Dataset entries
-*-*-

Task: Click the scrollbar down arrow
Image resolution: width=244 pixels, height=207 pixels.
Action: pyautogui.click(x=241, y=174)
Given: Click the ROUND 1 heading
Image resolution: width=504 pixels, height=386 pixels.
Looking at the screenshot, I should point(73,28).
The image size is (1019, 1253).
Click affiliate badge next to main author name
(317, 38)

-*-*-

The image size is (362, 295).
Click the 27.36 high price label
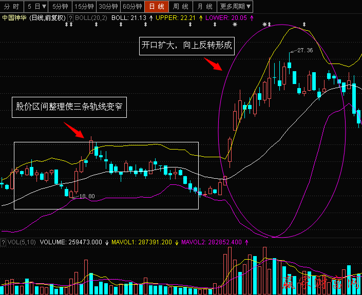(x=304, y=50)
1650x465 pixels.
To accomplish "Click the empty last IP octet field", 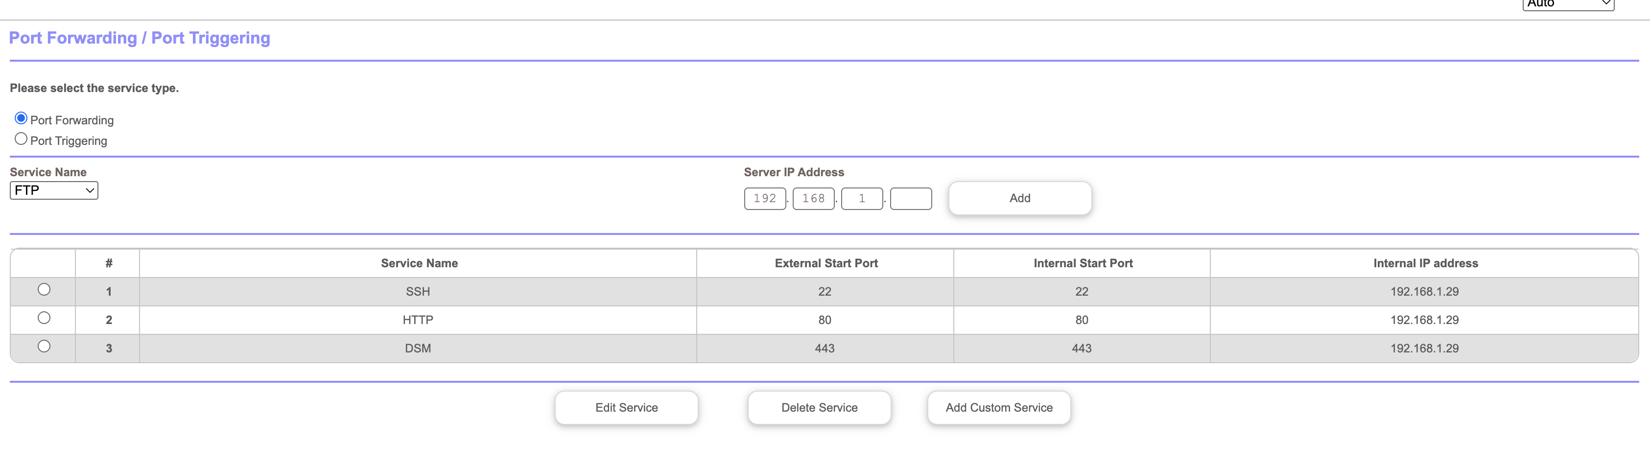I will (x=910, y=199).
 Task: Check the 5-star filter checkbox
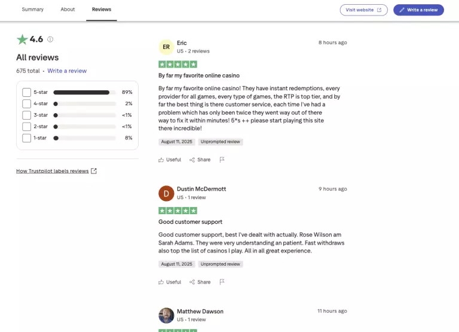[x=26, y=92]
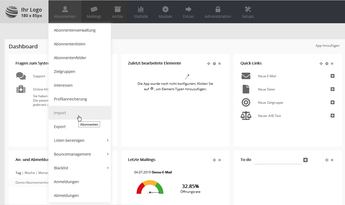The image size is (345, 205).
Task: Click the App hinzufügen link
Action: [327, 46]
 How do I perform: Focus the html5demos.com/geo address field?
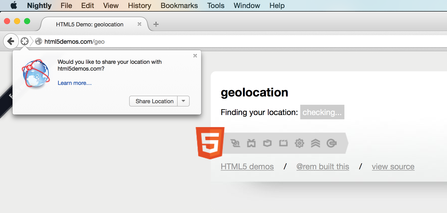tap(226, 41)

-*-*-

» **Exercise prompt**: Using the entries above, give again exactly the lines from the line holding "Task: Click the scrollbar down arrow" through the line holding "The image size is (1019, 1253).". Include both end lines and nothing else.

» **Answer space**:
Task: Click the scrollbar down arrow
Image resolution: width=244 pixels, height=207 pixels.
Action: pyautogui.click(x=241, y=174)
Given: Click the ROUND 1 heading
Image resolution: width=504 pixels, height=386 pixels.
Looking at the screenshot, I should point(73,28).
The image size is (1019, 1253).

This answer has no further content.